That’s right, it’s National Pi Day, and the Redmond Public Library is celebrating with an event wherein Central Oregon fifth-graders will get a chance to do math, eat pizza and pie and recite the digits of a mathematical constant that never ends (see “If you go”).
“I thought it would be a really cool idea to have fun with math, science and treats,” said Hanneman, who celebrated Pi Day when she taught school in Bolivia five years ago. She wanted to bring the party to Central Oregon with this week’s celebration.
For people who might not remember anything they learned from their math classes in school, pi is an irrational number calculated by dividing the circumference of a circle by its diameter. It has an infinite number of digits that according to the Pi Day website go like this: 3.14159265358979323846264 …. And so on.
Referred to by the Greek letter π, pi plays a key role in several mathematical formulas, including those used to calculate the area of circle (πr²), the volume of a sphere (4/3 ∙ πr³) and the surface area of a cylinder (2πrh + 2πr²). It makes appearances in the formula Isaac Newton used to calculate the length of a pendulum’s swing, Werner Heisenberg’s uncertainty principle and Albert Einstein’s field equation.
Because of its utility and infinite length, pi gained a cult following among mathematicians such as Archimedes, who calculated pi out to three digits in 250 BCE by figuring out the perimeter of a 96-sided polygon he fit inside a circle; George Reitwiesner and John von Neumann, who stretched their calculation of pi to 2,037 digits using an ENIAC computer in 1949; Lu Chao, who recited 67,890 digits of pi from memory in 2005; and Yasumasa Kanada, who calculated a 1.24 trillion-digit version of pi with a Hitachi supercomputer in 2009.
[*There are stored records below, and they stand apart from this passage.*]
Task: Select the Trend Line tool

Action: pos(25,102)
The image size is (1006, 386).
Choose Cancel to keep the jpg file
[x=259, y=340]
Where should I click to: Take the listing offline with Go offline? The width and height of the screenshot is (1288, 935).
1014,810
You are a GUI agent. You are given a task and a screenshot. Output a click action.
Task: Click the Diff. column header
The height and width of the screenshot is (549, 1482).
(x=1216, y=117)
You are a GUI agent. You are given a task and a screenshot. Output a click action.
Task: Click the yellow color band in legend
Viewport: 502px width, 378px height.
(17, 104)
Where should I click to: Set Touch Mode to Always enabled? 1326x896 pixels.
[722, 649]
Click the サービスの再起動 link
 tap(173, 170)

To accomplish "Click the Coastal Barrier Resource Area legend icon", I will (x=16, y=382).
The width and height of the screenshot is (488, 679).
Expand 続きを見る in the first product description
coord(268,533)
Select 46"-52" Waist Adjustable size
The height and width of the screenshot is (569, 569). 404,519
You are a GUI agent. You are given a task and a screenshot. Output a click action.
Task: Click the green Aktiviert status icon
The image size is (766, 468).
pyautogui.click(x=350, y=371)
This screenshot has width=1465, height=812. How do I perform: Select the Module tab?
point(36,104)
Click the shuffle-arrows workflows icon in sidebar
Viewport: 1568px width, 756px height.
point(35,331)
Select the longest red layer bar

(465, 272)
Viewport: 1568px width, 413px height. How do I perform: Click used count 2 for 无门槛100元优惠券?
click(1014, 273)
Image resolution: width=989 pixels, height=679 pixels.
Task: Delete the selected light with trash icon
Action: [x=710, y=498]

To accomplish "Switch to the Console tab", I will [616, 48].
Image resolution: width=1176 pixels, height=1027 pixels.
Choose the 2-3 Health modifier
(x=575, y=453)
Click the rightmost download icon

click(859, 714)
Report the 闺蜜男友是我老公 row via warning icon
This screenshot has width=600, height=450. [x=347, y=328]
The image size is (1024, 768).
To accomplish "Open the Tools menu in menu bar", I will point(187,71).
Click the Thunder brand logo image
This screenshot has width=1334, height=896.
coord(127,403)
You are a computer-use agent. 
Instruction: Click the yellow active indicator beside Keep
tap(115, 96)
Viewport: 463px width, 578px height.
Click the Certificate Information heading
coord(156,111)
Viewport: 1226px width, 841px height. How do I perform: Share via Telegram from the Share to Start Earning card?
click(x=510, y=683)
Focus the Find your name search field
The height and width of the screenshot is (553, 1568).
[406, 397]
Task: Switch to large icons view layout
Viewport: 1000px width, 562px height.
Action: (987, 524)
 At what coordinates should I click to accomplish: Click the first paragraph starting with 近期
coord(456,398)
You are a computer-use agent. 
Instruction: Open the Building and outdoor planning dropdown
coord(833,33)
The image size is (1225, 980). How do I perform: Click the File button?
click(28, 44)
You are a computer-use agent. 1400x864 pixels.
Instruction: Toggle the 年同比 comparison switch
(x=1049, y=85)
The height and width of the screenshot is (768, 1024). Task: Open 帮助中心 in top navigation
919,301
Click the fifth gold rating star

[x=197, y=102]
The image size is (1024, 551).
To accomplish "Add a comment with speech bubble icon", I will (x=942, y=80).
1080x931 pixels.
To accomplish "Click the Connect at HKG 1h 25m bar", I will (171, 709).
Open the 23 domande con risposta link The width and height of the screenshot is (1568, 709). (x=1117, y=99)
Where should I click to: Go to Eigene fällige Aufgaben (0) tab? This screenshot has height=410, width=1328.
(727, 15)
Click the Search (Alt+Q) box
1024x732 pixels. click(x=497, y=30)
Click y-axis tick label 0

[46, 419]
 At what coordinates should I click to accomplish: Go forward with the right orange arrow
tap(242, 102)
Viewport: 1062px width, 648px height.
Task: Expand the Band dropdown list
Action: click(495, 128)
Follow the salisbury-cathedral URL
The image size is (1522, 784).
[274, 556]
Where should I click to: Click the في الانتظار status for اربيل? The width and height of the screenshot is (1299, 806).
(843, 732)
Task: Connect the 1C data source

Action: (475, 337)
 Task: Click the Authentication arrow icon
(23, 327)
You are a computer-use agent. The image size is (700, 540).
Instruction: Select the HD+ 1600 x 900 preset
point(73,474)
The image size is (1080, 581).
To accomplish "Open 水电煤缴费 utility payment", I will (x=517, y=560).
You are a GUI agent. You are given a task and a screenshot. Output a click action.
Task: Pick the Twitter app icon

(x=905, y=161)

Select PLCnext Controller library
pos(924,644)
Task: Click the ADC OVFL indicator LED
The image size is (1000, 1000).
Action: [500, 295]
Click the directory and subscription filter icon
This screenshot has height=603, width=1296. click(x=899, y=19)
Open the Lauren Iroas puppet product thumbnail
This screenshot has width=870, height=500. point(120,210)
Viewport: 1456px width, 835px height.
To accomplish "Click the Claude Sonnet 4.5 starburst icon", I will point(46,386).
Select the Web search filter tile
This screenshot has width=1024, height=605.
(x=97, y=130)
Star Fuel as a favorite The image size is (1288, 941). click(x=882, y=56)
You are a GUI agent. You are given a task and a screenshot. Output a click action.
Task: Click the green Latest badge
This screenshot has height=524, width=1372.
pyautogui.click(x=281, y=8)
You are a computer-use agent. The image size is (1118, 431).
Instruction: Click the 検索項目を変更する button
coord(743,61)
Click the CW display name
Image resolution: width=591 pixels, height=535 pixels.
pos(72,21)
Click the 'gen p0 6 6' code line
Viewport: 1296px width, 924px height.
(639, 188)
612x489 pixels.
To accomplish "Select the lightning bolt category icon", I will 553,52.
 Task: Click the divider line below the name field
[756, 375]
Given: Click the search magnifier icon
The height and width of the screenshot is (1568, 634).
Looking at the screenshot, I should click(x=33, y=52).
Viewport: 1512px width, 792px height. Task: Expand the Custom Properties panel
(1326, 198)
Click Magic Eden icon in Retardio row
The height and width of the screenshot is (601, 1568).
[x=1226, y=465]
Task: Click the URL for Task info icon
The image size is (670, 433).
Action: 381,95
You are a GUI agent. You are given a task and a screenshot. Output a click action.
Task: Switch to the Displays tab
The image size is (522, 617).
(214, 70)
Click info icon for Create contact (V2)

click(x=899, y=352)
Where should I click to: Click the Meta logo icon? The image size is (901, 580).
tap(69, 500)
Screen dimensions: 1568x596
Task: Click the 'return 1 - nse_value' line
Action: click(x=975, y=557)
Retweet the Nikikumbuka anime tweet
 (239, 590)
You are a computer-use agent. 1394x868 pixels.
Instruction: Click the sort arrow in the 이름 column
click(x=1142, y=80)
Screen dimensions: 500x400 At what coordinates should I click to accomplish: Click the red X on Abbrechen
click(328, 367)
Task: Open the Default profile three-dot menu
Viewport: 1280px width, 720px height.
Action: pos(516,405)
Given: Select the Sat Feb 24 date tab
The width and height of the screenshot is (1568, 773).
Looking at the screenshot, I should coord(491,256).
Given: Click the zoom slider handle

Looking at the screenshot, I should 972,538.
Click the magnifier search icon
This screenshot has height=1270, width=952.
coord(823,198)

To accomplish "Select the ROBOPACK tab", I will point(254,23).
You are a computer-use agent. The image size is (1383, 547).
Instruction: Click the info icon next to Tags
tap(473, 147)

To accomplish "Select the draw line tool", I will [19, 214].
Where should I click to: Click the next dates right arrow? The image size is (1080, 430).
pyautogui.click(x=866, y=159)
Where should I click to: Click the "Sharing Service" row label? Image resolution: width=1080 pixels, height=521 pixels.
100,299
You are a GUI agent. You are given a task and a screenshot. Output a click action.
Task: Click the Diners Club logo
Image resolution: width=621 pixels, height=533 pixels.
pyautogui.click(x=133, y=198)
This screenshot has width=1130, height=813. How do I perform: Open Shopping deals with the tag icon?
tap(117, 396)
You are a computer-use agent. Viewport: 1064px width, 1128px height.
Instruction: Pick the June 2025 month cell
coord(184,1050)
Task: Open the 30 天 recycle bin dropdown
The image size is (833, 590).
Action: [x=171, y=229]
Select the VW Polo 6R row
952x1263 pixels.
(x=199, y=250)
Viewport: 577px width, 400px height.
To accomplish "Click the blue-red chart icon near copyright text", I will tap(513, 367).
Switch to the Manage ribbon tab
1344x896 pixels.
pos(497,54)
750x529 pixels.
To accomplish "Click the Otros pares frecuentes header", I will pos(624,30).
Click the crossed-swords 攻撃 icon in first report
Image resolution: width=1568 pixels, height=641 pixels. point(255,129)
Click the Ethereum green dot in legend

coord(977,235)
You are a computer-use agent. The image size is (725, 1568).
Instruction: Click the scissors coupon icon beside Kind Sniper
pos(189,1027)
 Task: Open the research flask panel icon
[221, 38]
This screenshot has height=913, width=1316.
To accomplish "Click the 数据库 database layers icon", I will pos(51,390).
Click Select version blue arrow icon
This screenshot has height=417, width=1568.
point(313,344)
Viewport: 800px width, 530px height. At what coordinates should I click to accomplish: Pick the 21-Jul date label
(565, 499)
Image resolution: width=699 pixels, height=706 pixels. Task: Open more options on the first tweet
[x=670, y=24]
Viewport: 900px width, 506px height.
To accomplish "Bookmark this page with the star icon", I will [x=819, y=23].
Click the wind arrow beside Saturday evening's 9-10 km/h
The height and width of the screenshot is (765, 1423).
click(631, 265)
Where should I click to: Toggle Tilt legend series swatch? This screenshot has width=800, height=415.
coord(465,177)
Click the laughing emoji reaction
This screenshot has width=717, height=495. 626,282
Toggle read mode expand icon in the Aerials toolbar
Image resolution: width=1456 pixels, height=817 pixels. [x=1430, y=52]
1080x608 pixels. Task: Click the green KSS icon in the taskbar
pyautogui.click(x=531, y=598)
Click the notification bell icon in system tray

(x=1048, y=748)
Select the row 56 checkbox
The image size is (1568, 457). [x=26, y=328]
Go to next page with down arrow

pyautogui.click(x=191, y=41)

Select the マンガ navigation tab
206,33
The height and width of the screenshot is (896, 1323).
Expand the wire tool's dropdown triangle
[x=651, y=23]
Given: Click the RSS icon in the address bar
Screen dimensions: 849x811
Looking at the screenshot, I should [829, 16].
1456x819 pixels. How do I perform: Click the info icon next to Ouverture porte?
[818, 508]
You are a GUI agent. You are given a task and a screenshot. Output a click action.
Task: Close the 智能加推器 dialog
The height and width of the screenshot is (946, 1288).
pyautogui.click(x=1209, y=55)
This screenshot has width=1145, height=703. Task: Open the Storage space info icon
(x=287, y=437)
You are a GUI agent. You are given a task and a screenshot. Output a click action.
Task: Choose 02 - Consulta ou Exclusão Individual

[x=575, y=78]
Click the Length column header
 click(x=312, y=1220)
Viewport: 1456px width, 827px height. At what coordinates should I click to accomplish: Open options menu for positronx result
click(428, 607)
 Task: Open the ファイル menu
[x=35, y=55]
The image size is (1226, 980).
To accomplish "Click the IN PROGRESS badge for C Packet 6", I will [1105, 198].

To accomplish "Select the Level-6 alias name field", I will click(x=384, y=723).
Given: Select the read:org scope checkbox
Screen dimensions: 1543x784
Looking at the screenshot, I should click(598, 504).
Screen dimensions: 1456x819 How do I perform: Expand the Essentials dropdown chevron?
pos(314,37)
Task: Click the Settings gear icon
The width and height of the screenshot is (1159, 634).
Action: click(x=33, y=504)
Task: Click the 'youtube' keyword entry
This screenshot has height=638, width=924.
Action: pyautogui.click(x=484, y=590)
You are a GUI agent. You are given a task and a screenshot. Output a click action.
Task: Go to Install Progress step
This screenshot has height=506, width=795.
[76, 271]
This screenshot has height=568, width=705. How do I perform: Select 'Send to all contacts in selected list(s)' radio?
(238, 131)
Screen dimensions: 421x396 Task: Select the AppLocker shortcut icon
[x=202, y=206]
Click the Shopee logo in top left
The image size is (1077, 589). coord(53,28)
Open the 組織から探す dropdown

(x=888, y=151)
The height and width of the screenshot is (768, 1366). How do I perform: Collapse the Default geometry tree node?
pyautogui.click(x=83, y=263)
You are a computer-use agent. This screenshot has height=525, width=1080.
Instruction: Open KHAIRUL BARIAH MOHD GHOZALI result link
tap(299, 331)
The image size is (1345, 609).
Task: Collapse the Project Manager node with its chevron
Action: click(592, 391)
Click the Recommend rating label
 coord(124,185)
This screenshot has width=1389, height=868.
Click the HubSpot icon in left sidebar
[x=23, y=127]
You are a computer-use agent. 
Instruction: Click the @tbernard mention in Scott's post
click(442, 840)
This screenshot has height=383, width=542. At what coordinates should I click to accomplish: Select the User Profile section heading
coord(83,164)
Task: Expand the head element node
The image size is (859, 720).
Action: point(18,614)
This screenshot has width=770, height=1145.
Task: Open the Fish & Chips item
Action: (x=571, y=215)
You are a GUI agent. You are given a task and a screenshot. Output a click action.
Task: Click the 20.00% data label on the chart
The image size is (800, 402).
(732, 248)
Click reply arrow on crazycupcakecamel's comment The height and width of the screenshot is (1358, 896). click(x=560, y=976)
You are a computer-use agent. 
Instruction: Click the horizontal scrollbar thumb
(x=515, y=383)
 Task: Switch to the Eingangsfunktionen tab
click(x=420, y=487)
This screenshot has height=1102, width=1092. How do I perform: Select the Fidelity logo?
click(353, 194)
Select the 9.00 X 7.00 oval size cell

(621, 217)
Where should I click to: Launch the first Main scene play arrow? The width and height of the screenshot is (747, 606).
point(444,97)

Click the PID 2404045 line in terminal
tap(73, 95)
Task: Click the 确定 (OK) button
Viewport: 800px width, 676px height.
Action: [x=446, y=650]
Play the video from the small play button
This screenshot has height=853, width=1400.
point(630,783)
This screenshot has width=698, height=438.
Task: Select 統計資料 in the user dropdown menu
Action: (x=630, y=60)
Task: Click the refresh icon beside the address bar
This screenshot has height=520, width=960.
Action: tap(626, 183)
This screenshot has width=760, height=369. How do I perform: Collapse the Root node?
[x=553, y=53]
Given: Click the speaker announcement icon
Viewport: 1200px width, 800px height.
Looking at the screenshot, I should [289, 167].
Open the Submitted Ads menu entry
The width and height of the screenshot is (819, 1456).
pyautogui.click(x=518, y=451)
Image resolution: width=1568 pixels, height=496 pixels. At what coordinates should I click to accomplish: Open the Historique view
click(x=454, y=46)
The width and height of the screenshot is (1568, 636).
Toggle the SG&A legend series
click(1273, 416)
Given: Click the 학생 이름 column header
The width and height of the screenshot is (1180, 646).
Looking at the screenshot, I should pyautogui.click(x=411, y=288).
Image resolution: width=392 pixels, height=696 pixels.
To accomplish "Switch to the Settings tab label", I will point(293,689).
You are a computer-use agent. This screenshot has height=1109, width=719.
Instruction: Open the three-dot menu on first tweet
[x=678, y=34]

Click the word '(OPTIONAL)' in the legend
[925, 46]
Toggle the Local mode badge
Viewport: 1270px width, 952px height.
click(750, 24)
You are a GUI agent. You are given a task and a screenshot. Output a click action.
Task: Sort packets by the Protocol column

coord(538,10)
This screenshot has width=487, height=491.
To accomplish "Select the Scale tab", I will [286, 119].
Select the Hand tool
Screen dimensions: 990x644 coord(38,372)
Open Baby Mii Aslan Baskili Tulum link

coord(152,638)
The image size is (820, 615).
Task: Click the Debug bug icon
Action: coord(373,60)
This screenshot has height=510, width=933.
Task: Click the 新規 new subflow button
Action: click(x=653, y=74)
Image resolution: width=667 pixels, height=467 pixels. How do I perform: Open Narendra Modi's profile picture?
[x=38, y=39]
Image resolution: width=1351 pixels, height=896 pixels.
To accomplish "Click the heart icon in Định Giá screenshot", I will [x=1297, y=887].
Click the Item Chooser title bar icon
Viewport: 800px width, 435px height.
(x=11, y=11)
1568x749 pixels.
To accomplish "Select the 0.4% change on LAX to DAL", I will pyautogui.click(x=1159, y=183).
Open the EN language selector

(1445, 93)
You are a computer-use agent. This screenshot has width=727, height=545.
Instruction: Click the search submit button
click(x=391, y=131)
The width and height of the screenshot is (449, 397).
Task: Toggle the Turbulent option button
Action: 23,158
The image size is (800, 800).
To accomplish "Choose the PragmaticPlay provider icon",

Physicist Larry Shaw added his name to this distinguished group of pi lovers when he and some of his friends marched around a circular space at the San Francisco Exploratorium on March 14, 1989, before going back to their office and eating fruit pies.
His original Pi Day celebration later inspired Dan Helerich, who created the Pi Day website to promote “cool pi-related things from around the web” in March 2001, and the U.S. House of Representatives, which in 2009 passed a resolution making March 14 “National Pi Day.”.
But while this resolution officially recognizes the awesomeness that is pi, it also recognizes a few things that aren’t so cool:
• Fourth- and eighth-graders from Taiwan, Singapore, Russia, England, South Korea, Latvia and Japan outperformed their American peers on a series of international math and science tests that were administered in 2007.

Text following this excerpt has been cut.